2. The system of claim 1 , wherein the set of executable instructions is configured, when executed, to cause the processor further to:
a. using the imaging module, acquire an image of each inserted product;
b. extract a predetermined number of features from the image; and
c. identify the features extracted.
3. The system of claim 2 , wherein the features extracted by the imaging module from the inserted product is at least one of: color pallet designator, a shape designator, volumetric size, weight, a key-word, a graphic element, a scale and rotation invariant feature, and a deep feature synthesized from at least one of: a predetermined CNN, and a plurality of the product characteristics.
4. The system of claim 3 , wherein the color pallet designator is HSV, CIE-LAB, CIE-XYZ, CIE-LCH or a color pallet designator comprising a combination of the foregoing.
5. The system of claim 4 , wherein the set of executable instructions, prior to extracting the predetermined number of features, are configured to preprocess the image of each product inserted to the cart by reducing the number of colors of the product by quantizing colors using at least one of: K-means, median-cut, octree, variance-based, binary splitting, greedy orthogonal bipartitioning, optimal principal multilevel quantizer, minmax, fuzzy c-means and their combination.
6. The system of claim 5 , wherein the set of executable instructions, when executed, are configured to cause the processor to:
a. produce a color histogram of the image color palette; and
b. identify the color characteristic of the inserted product, through retrieving relevant classifiers by associating the color histogram of the inserted product to the classifier's-associated color-histograms by determining similarity that is based on cross histogram bin distance analysis.
7. The system of claim 1 , wherein the imaging module comprises a RGB-D camera, and wherein the set of executable instructions, when executed, are further configured to cause the processor to:
a. using the RGB-D, determine the size of the product;
b. using a load cell module included with the system, determine the weight of the product: and
c. combine the size and the weight to a single parameter.
11. The system of claim 1 , wherein the set of executable instructions, are further configured, when executed, to cause the processor to identify and retrieve at least one of: a logo, a watermark, a key word, a graphic symbol, and their combination using at least one of: a single-shot MultiBox detector (SSD) neural network, a Regional convolutional neural network. (RCNN), a Fast-RCNN, a Faster-RCNN, and a You Only Look Once (YOLO) neural network.
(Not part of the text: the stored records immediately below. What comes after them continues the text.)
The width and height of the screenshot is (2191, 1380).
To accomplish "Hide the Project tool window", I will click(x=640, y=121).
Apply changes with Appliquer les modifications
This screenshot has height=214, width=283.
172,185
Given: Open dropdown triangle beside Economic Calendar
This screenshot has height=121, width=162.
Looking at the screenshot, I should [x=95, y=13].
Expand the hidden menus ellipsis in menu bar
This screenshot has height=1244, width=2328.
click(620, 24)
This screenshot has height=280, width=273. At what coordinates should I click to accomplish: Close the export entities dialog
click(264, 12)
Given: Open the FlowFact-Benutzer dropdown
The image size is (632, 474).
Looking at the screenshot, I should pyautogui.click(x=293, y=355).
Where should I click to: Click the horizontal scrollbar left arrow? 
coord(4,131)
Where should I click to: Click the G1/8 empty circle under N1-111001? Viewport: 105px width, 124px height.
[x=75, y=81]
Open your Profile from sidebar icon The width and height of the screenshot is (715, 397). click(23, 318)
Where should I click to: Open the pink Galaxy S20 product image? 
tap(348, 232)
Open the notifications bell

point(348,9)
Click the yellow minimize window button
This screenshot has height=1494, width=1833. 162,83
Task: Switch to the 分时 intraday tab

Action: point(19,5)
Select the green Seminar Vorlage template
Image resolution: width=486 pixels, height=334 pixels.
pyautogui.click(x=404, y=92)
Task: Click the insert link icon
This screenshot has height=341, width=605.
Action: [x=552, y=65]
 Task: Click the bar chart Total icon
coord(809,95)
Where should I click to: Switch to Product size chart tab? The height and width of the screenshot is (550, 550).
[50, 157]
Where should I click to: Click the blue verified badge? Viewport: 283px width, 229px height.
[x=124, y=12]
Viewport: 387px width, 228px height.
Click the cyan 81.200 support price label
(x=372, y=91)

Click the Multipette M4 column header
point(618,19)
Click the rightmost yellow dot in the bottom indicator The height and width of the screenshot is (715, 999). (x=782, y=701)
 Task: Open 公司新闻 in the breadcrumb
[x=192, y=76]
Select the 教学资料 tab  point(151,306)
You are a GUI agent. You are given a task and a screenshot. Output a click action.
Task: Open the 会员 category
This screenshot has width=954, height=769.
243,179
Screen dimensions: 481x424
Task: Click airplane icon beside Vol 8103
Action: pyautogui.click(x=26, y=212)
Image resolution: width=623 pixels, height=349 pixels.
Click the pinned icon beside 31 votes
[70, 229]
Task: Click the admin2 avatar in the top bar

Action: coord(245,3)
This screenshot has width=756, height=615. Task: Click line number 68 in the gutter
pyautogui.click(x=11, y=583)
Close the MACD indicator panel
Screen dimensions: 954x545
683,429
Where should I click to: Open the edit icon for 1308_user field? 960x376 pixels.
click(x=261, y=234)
12. The system of claim 1 , wherein the set of plurality of the classifiers identifying a single product are selected by applying a nearest-neighbors algorithm and approximated nearest neighbors (ANN) algorithm to the classifiers associated with the product independently; and selecting the classifiers selected by both algorithms.
13. The system of claim 2 , wherein product shapes are encoded numerically.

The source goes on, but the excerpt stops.